“Il canto della luna” di Marco Lando, prefazioni di Rossella Cerniglia, Enzo Concardi, Nazario Pardini – Guido Miano Editore – 2019

downloadMarco Lando ha pubblicato varie raccolte di poesia e con questa casa editrice ricordiamo almeno: Lo sgabelletto bianco (2017) e Lungo il Fiume (2018) nella collana Poesia elegiaca dei Maestri italiani dal ‘900 ad oggi. Prosegue il suo percorso di autore con la solita umiltà, con quell’atteggiamento mite e appartato che caratterizza il suo lavoro di poeta, alla riscoperta di quel concetto di spiritualità ormai perduto in un mondo frastornato e alienato come i tempi odierni. E lo fa con convinzione in un rapporto fecondo e generoso con la vita. Se i suoi versi si ispirano frequentemente alla memoria, a malinconiche suggestioni del passato, nonché a rievocazioni e  rimpianti di una civiltà patriarcale e agricola della sua montagna, alla denuncia sociale contro l’avidità dell’uomo, dall’altra si avverte nei suoi testi la ricerca nostalgica e struggente di un’epoca irrimediabilmente perduta, di certe idealità e valori che sembrano dissacrati dalla civiltà consumistica di oggi. Una versificazione, la sua, che prende le distanze da una società ipertrofizzata dal “puro utilitarismo”. L’intimità del focolaio domestico, il ricordo della devozione alle figure femminili che hanno forgiato la sensibilità del poeta e cioè la madre e la nonna, il mondo contadino, le sue dure leggi, l’innocenza perduta, il mito del falso progresso, la disumanizzazione e l’alienazione della società contemporanea sono i connotati che caratterizzano i suoi componimenti. Per cui i quadretti deliziosi descritti nel Basso Trentino e “lungo il fiume” Adige diventano per Marco Lando un’oasi di serenità, di estraniamento dai mali del vivere moderno, una scialuppa di salvataggio per non annegare tra le meschinità quotidiane. Ma è il ricordo della figura materna, che dà linfa all’ispirazione del poeta: in ogni istante la propria madre è la certezza, vicina nei momenti felici per gioire con noi e nelle difficoltà per incoraggiarci. Il ricordo delle sue carezze scendono come balsamo sul cuore per infonderci coraggio e ardore.

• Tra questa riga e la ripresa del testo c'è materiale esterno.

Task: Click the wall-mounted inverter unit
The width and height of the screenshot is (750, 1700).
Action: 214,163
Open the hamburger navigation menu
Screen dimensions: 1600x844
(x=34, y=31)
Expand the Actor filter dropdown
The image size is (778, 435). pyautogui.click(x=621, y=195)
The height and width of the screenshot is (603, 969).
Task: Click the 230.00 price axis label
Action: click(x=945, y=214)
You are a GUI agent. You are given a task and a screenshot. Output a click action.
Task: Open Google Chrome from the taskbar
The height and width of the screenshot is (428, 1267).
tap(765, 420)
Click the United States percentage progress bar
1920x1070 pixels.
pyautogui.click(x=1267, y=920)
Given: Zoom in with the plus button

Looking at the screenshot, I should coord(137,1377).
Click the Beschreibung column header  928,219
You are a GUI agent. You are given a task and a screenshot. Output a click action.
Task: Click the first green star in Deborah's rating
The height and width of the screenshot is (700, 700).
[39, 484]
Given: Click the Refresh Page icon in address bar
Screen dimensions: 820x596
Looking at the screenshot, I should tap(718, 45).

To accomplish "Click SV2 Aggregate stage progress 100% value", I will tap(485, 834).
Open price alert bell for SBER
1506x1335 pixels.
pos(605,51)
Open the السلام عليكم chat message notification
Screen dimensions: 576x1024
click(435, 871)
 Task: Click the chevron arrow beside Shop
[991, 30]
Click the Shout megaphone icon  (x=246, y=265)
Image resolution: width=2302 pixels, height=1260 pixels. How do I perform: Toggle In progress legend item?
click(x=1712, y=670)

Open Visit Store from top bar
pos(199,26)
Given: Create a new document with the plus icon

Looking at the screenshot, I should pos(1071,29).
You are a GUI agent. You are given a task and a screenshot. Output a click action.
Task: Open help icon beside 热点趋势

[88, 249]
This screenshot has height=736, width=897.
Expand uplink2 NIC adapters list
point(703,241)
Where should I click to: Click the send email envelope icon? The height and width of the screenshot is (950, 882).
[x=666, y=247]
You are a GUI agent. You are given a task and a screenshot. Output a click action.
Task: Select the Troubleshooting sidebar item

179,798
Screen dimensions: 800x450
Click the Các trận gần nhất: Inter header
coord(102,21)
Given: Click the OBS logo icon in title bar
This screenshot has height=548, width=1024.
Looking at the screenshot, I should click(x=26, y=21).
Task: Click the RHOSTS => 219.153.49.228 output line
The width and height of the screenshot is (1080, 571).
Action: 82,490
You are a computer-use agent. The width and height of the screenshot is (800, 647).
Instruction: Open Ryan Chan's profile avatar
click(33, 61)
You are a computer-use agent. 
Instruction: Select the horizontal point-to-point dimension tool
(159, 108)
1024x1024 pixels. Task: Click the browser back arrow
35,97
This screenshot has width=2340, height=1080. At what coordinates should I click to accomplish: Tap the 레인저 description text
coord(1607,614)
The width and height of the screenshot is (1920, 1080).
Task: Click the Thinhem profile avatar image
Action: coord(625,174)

Al riguardo Nazario Pardini scrive nella prefazione: “I flussi, la costa, il sole / l’entroterra / i sentieri / il profumo del vento / la follia del cielo delle stelle / le maree, / in un uomo che rimane/ e perde sé / per tornare / come viandante del silenzio / infinito, / sulla quiete di un’onda.” (Il mare). I flussi, la costa, il sole, l’entroterra, il vento, il cielo, le maree, tanti corpi panici che si fanno contenitori di un animo cristallizzato nelle loro apparizioni. Iniziare da questa citazione testuale significa andare da subito nel cuore della poetica di Marco Lando, i cui versi, con sinuosa elasticità, si aggrappano agli intenti emotivi per tradurli in vere oggettivazioni; in ecfrastiche intrusioni di uno spleenetico travaglio esistenziale. Il mare. Quanto è facile sperdere la nostra pochezza nell’ immensità dell’orizzonte marino; e quanto è umano lasciarsi andare in questo sperdimento spirituale; eccola la “Natura Medicatrix” di cui ci scrive l’autore. Forse è proprio nell’abbandonare la nostra inquietudine nei giochi della natura che l’uomo riesce a trovare quel riposo edenico di cui va in cerca.

E Rossella Cerniglia annota come “Il ricordo degli affetti che legano Marco Lando alle figure essenziali della sua infanzia – la madre e la nonna – è, dopo la loro dipartita, l’espressione di una tragedia per questa insopportabile assenza. Sono divenute icone che incarnano elementi essenziali nell’esistenza stessa del nostro autore”.

1 commento
  1. Emerge la ricerca d’un mondo cristallino perso nel reale ma divenuto tassello incastonato nel rotondo dell’essere e una ricerca di liberi spazi dell’anima.